**ACTIVITY A**
Return everything from "What I can’t" down to "cares about me." in the passage about Charles.
**ACTIVITY B**
In the passage about Charles, what did Charles ask in his Tuesday morning text?
**ACTIVITY C**
Extend the passage about Charles, picking up after its final sentence.

Was there ever a chance for us? I’ve told the story to a couple people and they all say he’s an asshole, he knew what he was doing. They said he was using me to make Eric jealous. So that Eric would dump his bf and then they could be together. I don’t believe it. I believe Charles had feelings, I believe he cared about me. Did he shed any tears over the past 1.5 weeks for me? Does he think about me at all? Do I cross his mind and he wonders if I will text him?

What I can’t get over is just how quickly it changed. How Monday night we hung out, we had plans for the rest of the week. How he texted me Tuesday morning “do you want to carve pumpkins later this week”. Then Wed, it was all over. Everything was gone.

I wish he would message me “Hiiiii” again. I wish I could feel his arms around me. I wish he would reply to an instagram story and we could talk again. I wish he would just show up at my front door, saying he cares about me.

**GIVEN INFORMATION**

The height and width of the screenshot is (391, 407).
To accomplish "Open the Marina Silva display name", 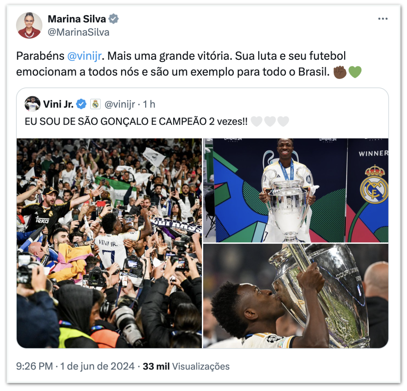I will click(x=77, y=19).
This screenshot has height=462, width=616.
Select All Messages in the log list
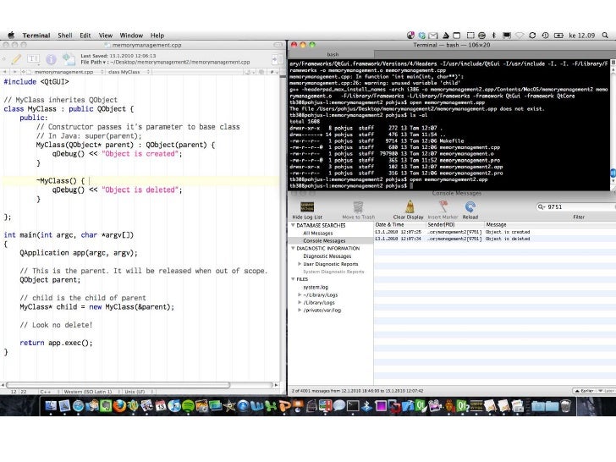tap(318, 233)
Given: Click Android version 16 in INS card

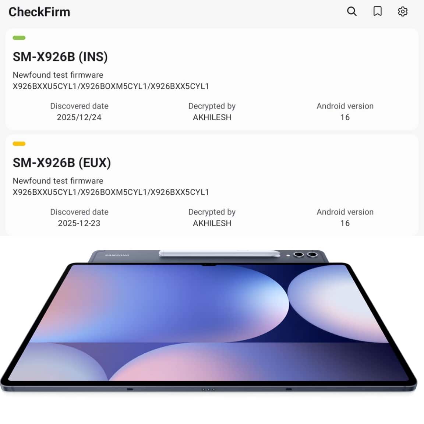Looking at the screenshot, I should [345, 117].
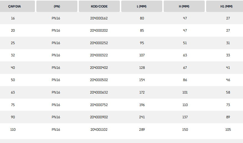243x143 pixels.
Task: Select the KOD/CODE column header
Action: point(99,6)
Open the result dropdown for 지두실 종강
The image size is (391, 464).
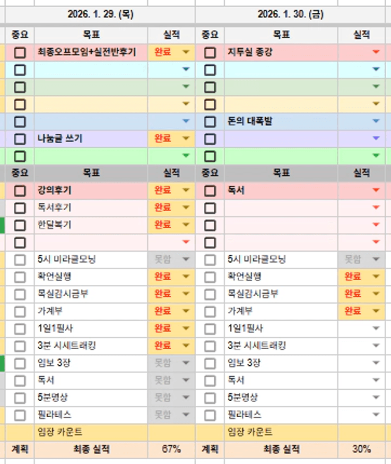(376, 52)
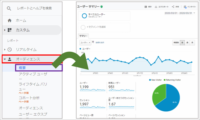Screen dimensions: 200x120
Task: Switch chart to 週 (week) view
Action: pos(187,43)
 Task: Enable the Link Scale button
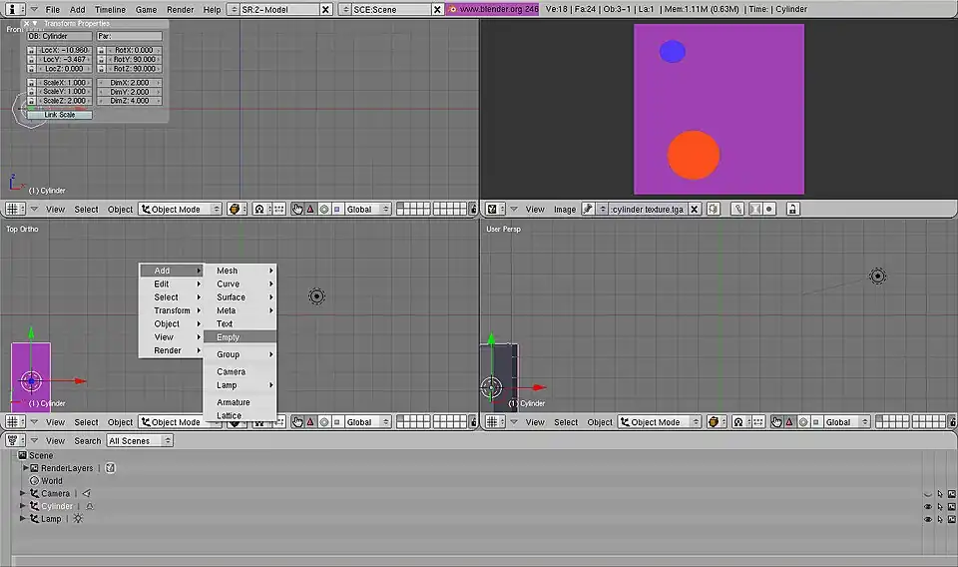pyautogui.click(x=59, y=115)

**RESULT A**
What I can’t get over is just how quickly it changed. How Monday night we hung out, we had plans for the rest of the week. How he texted me Tuesday morning “do you want to carve pumpkins later this week”. Then Wed, it was all over. Everything was gone.

I wish he would message me “Hiiiii” again. I wish I could feel his arms around me. I wish he would reply to an instagram story and we could talk again. I wish he would just show up at my front door, saying he cares about me.

**RESULT B**
Whether the writer wanted to carve pumpkins later that week.

**RESULT C**
I question myself all the time, did I not move fast enough for him. Did he just settle for Eric because he wanted a relationship and I wasn’t moving fast enough for him to get there. Did he have self doubts about “Is Chris too goood for me”; “Will chris just dump me for the next best thing”. Cause I can tell you that’s not who I am. That’s not what I was looking for. I remember early on in our “dating” that he asked me when my last date was. It was the day before, I had taken Mark sailing. I told him, because of course I am honest. But that was the last date I ever went on when I was dating Charles. I saw in his eyes that it hurt him to hear that. So I stopped going on dates. I didn’t want to hurt him at all.

That weekend in Fort Bragg, I wanted to ask him to be my boyfriend. It had been one month of us hanging out, of us seeing each other nearly every day. But I didn’t want to move “too fast”. Is one month too fast? I honestly have no idea.

I should have seen it all though. I should have stepped back. There were multiple red flags. At the wedding, he texted me ‘I wish you were here’. But then he invite Eric instead. He went to that comedy show, had an extra ticket. He invited Eric instead. He was planning a halloween party at his house, he invited Eric instead. Him and Eric were already planning a road trip together for Thanksgiving. Eric was always #1 from the first day I met him. I should have seen it. I should have never gotten as close as I did to Charles.

But yet, I still just want him to call me. I want to see his face pop up on my phone, hear his voice, smell his body, see his smile again. I wake up and the first thing I think it “Maybe he messaged me something overnight”. I look at my phone and I’m disappointed every day. I know he will never text me. I know he will never again reach out. I told him I needed space. He’s going to give me space. But I want to just fight for him. But that looks desperate.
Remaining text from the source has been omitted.